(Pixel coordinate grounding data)
========

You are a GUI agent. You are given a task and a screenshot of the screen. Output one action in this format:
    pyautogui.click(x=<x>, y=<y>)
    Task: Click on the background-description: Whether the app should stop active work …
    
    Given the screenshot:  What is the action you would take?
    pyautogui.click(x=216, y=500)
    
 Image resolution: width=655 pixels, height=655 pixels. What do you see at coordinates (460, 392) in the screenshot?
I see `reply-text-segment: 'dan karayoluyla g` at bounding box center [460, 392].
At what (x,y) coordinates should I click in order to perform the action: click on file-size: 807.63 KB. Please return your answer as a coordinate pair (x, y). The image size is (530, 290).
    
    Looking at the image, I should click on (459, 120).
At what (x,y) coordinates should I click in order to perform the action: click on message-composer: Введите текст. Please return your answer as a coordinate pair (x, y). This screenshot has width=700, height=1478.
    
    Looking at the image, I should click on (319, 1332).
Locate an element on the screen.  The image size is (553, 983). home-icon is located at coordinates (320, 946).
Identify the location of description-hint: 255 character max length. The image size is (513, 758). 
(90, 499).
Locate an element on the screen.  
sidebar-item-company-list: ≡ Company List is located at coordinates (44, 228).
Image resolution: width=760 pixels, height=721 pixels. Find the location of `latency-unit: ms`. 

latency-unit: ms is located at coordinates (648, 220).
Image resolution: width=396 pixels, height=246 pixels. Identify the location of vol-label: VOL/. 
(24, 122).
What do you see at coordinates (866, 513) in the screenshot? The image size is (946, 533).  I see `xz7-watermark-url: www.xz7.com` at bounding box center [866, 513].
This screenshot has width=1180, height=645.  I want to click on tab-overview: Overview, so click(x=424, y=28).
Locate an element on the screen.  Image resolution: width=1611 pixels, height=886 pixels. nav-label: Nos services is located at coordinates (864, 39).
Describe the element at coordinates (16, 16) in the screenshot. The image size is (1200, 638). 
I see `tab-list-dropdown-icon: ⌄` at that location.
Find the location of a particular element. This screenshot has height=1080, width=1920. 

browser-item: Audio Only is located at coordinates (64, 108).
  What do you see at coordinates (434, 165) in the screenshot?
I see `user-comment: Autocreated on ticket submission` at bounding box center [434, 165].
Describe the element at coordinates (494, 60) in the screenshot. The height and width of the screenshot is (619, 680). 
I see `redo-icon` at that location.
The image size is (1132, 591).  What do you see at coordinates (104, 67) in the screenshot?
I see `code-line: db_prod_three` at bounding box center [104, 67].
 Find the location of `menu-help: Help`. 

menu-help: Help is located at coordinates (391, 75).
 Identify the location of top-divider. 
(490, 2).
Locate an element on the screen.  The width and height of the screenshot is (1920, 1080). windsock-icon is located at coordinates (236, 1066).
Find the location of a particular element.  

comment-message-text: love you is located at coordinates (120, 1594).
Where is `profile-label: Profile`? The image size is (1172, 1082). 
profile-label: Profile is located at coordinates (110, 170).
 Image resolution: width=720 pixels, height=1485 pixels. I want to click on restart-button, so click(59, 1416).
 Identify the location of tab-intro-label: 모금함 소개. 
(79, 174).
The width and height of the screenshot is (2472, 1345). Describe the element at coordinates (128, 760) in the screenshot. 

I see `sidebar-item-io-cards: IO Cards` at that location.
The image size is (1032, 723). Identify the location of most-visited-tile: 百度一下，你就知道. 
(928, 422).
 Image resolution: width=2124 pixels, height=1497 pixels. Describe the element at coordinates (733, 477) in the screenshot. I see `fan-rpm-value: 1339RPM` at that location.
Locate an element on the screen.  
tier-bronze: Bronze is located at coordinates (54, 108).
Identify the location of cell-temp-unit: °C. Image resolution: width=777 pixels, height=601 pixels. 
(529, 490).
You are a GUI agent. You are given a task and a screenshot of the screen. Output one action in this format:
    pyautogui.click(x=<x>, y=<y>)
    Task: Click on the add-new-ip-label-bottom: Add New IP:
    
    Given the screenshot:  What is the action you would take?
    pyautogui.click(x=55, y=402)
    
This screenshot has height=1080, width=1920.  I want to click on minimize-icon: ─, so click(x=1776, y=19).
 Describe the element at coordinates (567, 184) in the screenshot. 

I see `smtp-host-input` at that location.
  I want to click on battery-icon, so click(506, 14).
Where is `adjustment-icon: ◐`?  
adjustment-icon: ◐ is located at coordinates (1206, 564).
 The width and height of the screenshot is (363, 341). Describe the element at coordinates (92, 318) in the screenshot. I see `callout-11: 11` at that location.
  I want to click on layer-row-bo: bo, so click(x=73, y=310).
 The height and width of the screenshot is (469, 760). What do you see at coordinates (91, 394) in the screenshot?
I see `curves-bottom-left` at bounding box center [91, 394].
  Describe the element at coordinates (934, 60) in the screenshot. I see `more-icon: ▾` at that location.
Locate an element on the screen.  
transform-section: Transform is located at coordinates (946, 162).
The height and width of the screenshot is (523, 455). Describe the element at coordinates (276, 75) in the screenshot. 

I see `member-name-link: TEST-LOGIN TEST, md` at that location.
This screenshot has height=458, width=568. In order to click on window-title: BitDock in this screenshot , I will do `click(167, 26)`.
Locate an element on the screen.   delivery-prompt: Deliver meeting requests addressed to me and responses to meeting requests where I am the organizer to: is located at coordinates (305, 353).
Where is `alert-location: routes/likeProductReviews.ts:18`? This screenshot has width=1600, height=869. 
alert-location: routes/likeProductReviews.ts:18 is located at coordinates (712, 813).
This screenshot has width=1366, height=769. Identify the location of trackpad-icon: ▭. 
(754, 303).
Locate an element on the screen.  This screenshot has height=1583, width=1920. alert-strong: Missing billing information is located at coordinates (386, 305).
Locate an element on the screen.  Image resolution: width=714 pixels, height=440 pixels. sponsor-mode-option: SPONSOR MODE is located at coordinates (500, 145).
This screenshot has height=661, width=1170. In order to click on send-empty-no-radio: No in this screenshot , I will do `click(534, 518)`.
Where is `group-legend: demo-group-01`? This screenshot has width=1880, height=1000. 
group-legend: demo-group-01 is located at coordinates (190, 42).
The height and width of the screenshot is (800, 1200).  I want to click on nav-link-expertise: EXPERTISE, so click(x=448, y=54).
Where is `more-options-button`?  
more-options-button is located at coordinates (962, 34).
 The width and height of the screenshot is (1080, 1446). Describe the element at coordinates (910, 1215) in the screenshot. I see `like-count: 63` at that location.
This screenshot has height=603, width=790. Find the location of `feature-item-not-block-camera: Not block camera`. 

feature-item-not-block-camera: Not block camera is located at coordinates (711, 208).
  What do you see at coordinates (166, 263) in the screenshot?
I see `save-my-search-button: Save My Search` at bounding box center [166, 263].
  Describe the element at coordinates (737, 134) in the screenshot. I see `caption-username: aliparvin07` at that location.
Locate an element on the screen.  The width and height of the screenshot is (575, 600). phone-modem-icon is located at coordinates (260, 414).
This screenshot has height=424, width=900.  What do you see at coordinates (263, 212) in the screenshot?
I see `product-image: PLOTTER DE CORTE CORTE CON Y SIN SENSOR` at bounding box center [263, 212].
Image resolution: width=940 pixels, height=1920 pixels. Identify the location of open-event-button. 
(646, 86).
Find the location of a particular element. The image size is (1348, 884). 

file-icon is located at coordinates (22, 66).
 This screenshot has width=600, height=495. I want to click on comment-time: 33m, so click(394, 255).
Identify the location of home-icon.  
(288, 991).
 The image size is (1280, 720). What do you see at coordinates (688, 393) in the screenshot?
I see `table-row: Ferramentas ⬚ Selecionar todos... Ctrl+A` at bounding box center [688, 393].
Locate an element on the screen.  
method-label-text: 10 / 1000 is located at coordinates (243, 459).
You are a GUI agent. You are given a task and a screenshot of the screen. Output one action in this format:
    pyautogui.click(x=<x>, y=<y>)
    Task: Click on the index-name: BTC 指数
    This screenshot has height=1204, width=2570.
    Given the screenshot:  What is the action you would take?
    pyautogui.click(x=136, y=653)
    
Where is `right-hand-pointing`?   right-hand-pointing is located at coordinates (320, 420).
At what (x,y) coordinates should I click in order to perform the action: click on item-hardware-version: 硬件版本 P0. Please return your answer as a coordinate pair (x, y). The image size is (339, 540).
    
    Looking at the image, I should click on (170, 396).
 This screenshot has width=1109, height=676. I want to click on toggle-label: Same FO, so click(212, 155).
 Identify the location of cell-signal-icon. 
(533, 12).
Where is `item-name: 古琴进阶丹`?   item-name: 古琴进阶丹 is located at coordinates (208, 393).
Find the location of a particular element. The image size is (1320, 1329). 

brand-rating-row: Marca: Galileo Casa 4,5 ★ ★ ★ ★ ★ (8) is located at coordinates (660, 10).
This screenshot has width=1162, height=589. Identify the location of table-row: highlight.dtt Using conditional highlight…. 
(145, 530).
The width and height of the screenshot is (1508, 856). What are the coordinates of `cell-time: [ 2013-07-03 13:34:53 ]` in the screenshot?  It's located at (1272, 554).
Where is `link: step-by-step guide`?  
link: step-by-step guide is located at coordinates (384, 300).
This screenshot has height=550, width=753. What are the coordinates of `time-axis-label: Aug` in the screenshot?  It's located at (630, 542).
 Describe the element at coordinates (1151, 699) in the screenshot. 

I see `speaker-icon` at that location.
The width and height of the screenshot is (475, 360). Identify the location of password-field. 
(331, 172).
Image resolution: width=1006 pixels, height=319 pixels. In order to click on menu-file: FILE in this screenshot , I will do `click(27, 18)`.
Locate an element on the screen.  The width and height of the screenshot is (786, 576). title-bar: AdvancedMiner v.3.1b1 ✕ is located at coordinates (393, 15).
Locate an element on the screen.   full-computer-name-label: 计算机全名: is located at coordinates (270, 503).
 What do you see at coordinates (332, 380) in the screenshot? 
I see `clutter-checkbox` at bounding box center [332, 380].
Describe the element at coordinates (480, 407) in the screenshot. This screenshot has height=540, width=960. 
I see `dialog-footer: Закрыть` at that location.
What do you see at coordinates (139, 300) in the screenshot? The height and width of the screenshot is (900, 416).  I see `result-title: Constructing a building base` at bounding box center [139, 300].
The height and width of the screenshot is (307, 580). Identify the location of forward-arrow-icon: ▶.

========

## WHAT IS BEING ASKED
Rewrite only the part of the listing that begins at the line containing "The height and width of the screenshot is (523, 455)." and ends after the line containing "feature-item-not-block-camera: Not block camera is", putting "Find an element on the screen" wherever "Locate an element on the screen" appears and changing nothing else.

## EXERCISE ANSWER
The height and width of the screenshot is (523, 455). Describe the element at coordinates (276, 75) in the screenshot. 

I see `member-name-link: TEST-LOGIN TEST, md` at that location.
This screenshot has height=458, width=568. In order to click on window-title: BitDock in this screenshot , I will do `click(167, 26)`.
Find an element on the screen.   delivery-prompt: Deliver meeting requests addressed to me and responses to meeting requests where I am the organizer to: is located at coordinates (305, 353).
Where is `alert-location: routes/likeProductReviews.ts:18`? This screenshot has width=1600, height=869. 
alert-location: routes/likeProductReviews.ts:18 is located at coordinates (712, 813).
This screenshot has width=1366, height=769. Identify the location of trackpad-icon: ▭. 
(754, 303).
Find an element on the screen.  This screenshot has height=1583, width=1920. alert-strong: Missing billing information is located at coordinates (386, 305).
Find an element on the screen.  Image resolution: width=714 pixels, height=440 pixels. sponsor-mode-option: SPONSOR MODE is located at coordinates (500, 145).
This screenshot has height=661, width=1170. In order to click on send-empty-no-radio: No in this screenshot , I will do `click(534, 518)`.
Where is `group-legend: demo-group-01`? This screenshot has width=1880, height=1000. 
group-legend: demo-group-01 is located at coordinates (190, 42).
The height and width of the screenshot is (800, 1200).  I want to click on nav-link-expertise: EXPERTISE, so click(x=448, y=54).
Where is `more-options-button`?  
more-options-button is located at coordinates (962, 34).
 The width and height of the screenshot is (1080, 1446). Describe the element at coordinates (910, 1215) in the screenshot. I see `like-count: 63` at that location.
This screenshot has height=603, width=790. Find the location of `feature-item-not-block-camera: Not block camera`. 

feature-item-not-block-camera: Not block camera is located at coordinates (711, 208).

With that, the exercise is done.